ニュージャージー州グラッドストーンで行われた「サイベース・マッチプレー選手権」最終日に行われた準決勝では、友人でもあるムニョスとプレッセルが対戦した。そしてムニョスのスロープレーにより所要時間の計測に入り、12番ホールではプレッセルにペナルティが科せられた。その後、今度はプレッセルが15番ホールのグリーンで、ムニョスが自分のラインをクラブで触れたと主張。映像で検証を行った結果、ムニョスの反則行為は結論づけられなかった。
「ペナルティが科せらなかったことに失望はしなかったわ」としたプレッセル。「でも、これがゴルフのルールよ。私が3ホール前でペナルティを科されたようにね」と続けた。
プレッセルはペナルティのおかげで3アップとしていたはずのリードを1アップとした。スペイン人プレーヤーにかけられた嫌疑は否決され、結果2&1でムニョスが逆転勝利。決勝でキャンディ・クンを2&1で下し、LPGAツアー初勝利を手にした後、ムニョスは、「私達は良い友人だし、コース上で行ったことはコース上でだけの問題」とした。
そして「彼女との試合が終わった後、とても不安だったの。だって彼女は私の友人の1人で、これからの関係性を変えたくはなかったから」とコメント。準決勝後、ムニョスはコメントと同じ内容のメッセージを即プレッセルにメールで送り、両者は決勝前の練習で顔を合わせた。プレッセルはムニョスに対し「私の為にも勝って」と激励したという。
ムニョスは17番ホールでクンを下すと、そばで観戦していたプレッセルとハグを交わした。それでも全てを水に流すことは出来ず、全てを忘れることも出来ないプレッセルは「彼女の方が間違いなくスローだった」、「私はこの7年で1度も所要時間をオーバーしたことなんて無いわ。今回のようなことになったのは、これまでのキャリアの中でも悪い経験ね」と、後日語っている。
LPGAでは、制限時間に対して特に厳しいルールを設けており、今大会の準決勝でそれが顕著となった。しかしながら、LPGAの対応は賞賛に値するべきで、スロープレーに対して特に罰則を設けていないPGAは現行のルールを恥ずべきだ。直近で最後にペナルティによりストロークを加算されたのは、1995年の「ザ・ホンダクラシック」に出場したグレン・デイ。LPGAでは2008年から現在に至るまで、スロープレーにペナルティを科した例が10もある。

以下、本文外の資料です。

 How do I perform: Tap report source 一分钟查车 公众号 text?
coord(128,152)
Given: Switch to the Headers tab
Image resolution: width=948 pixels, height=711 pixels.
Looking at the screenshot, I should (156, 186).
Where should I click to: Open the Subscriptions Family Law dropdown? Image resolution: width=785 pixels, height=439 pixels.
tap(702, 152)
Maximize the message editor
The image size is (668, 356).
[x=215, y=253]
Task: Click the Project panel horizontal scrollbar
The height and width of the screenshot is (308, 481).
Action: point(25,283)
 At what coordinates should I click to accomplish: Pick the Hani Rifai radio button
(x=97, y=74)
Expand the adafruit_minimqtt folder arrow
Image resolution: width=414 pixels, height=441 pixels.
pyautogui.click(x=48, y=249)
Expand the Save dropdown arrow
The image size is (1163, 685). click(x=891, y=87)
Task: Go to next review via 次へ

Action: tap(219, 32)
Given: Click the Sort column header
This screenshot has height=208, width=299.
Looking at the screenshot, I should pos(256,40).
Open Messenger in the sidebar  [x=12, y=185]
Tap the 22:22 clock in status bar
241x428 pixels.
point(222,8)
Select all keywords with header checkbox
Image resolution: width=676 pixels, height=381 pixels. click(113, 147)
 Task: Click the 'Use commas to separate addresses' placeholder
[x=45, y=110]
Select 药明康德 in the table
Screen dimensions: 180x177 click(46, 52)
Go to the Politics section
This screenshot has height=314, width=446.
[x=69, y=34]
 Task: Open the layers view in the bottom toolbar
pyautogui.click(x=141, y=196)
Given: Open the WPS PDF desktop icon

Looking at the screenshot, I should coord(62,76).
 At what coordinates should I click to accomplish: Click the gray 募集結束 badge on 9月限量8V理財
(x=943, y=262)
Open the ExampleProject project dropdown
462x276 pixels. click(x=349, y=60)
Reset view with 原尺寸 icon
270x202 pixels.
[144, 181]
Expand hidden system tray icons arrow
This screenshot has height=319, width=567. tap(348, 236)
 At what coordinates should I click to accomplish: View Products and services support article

それだけスロープレーは問題視されている。ケビン・ナのことは置いておいて、「ザ・プレーヤーズ選手権」ではリッキー・ファウラー、ハンター・メイハン、タイガー・ウッズが18番ホールをプレーするのに5時間17分もかかったのだ。
マッチプレーの特性とも言えるだろうが、プレッセルはアンフェアともとられかねないルールがしっかりと施行されたおかげで、ペナルティという嵐の直撃を受けた。
プレッセルとムニョスの間で行われたゴルフビジネスは、私怨が絡む問題へと発展した。話は映画ゴッドファーザーに戻るが、ハイマン・ロスはマイケル・コルレオーネにこう語っている。「これこそ自分達が選んだビジネスなのだ」と。ゴルフにおける”ビジネス”で最も施行が難しい問題に頑として対応したLPGAには、惜しみない賛辞が送られるべき。そしてPGAもLPGAを見習うべきだ。